**WHAT YOU HAVE TO DO**
Go to the line containing "gilbert gottfried (461, 450)" in the records below and print it and every following line exactly, on through the line containing "Ghosts (406, 450)", then stop.
*** Block opens ***
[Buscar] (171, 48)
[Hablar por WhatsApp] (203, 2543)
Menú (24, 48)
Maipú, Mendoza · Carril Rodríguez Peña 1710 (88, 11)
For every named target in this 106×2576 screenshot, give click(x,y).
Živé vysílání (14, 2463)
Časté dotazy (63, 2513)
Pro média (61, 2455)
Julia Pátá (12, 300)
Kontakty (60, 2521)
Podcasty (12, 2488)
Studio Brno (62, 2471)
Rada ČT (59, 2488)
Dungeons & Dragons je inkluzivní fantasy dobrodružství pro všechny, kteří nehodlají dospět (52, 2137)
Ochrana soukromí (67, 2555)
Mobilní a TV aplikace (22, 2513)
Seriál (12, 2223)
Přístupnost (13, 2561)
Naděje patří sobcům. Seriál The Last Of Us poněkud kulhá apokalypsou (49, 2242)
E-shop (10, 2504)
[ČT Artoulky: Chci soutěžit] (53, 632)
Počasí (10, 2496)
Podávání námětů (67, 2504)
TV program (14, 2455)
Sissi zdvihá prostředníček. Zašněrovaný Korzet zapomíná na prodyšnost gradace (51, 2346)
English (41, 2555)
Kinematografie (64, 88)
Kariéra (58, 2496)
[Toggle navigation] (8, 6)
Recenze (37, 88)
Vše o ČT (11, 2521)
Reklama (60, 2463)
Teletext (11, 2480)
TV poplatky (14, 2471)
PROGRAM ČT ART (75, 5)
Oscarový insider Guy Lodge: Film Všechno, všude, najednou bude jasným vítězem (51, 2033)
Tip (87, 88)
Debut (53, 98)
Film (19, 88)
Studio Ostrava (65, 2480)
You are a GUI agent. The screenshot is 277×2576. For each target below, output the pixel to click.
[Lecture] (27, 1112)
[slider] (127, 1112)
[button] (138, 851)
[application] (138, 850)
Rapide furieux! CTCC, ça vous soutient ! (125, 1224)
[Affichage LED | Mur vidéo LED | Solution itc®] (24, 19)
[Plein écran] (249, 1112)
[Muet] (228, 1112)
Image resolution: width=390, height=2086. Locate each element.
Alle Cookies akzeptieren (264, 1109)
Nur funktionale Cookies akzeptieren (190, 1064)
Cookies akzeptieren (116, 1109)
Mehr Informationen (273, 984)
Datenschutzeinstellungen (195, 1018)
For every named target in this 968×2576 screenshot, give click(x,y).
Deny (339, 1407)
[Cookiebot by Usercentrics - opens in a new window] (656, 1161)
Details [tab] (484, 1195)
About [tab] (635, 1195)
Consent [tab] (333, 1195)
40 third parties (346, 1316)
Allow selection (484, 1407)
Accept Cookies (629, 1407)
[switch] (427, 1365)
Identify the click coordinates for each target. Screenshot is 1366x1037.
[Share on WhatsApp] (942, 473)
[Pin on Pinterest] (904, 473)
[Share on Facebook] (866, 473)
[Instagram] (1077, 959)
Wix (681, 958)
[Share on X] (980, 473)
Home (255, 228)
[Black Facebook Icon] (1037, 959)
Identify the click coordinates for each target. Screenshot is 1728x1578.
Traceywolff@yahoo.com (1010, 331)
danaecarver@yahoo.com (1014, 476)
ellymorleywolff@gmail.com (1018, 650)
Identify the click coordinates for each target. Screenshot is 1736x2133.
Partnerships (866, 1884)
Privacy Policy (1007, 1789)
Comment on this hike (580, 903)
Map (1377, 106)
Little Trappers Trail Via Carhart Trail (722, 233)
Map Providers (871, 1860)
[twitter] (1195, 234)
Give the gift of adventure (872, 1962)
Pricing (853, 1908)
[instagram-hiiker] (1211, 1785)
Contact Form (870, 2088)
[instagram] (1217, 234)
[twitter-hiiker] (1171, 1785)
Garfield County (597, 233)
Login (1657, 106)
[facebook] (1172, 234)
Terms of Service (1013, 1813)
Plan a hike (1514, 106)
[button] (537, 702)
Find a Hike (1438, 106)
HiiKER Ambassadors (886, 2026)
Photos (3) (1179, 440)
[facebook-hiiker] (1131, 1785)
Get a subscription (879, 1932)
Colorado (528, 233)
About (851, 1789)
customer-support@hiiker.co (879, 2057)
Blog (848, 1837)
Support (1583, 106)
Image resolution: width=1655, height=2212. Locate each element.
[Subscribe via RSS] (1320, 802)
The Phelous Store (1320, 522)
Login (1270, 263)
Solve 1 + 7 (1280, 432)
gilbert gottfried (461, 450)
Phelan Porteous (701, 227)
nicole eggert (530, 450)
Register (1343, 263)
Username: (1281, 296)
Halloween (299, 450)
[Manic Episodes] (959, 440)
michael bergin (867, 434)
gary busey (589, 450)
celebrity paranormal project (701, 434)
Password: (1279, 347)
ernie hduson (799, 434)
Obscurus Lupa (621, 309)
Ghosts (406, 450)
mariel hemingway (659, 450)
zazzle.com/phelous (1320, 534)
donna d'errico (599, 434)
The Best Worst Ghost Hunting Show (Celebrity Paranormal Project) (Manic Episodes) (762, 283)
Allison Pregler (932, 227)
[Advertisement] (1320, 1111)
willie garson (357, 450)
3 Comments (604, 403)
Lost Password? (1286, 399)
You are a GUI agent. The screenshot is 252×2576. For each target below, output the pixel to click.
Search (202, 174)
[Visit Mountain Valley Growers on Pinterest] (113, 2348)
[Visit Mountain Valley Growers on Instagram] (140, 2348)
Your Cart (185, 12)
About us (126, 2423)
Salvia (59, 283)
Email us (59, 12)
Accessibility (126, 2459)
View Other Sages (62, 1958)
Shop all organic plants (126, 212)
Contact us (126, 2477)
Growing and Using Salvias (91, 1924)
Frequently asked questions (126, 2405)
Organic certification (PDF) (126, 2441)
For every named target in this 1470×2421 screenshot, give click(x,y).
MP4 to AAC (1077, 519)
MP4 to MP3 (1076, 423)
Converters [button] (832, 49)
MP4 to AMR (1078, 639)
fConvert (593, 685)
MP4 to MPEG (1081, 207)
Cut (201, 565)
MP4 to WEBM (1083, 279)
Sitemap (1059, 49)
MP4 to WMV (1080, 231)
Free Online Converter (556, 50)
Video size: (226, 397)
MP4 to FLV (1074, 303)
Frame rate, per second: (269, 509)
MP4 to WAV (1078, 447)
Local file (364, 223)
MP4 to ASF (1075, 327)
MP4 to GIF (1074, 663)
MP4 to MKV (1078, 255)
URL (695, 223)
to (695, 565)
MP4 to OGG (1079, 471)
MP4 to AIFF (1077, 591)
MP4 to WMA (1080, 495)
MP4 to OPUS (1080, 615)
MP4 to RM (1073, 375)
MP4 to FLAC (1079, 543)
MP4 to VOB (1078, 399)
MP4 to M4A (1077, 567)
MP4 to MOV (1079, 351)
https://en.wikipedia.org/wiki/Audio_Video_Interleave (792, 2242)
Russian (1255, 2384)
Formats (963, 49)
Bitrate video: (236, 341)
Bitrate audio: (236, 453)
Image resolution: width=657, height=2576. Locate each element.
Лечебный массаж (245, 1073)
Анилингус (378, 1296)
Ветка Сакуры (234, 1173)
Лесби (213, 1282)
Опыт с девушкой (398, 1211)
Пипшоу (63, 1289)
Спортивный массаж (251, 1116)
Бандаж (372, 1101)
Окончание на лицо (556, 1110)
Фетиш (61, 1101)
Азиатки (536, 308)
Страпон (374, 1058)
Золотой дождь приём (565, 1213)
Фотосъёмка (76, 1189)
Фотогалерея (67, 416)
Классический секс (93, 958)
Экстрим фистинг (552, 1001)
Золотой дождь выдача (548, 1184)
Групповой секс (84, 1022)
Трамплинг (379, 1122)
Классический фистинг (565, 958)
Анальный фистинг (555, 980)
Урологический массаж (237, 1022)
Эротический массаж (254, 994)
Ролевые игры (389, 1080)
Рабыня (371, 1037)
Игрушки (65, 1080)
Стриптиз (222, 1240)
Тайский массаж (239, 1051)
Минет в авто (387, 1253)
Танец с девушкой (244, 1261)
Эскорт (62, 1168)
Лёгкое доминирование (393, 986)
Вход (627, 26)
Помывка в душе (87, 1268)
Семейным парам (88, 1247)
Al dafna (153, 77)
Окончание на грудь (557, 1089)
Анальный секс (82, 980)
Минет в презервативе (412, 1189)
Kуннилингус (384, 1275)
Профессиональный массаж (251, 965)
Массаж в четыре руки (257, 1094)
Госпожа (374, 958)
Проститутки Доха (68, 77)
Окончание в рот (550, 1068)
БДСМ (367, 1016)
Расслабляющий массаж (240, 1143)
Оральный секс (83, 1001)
*** Block closes ***
**TASK RESPONSE**
gilbert gottfried (461, 450)
Phelan Porteous (701, 227)
nicole eggert (530, 450)
Register (1343, 263)
Username: (1281, 296)
Halloween (299, 450)
[Manic Episodes] (959, 440)
michael bergin (867, 434)
gary busey (589, 450)
celebrity paranormal project (701, 434)
Password: (1279, 347)
ernie hduson (799, 434)
Obscurus Lupa (621, 309)
Ghosts (406, 450)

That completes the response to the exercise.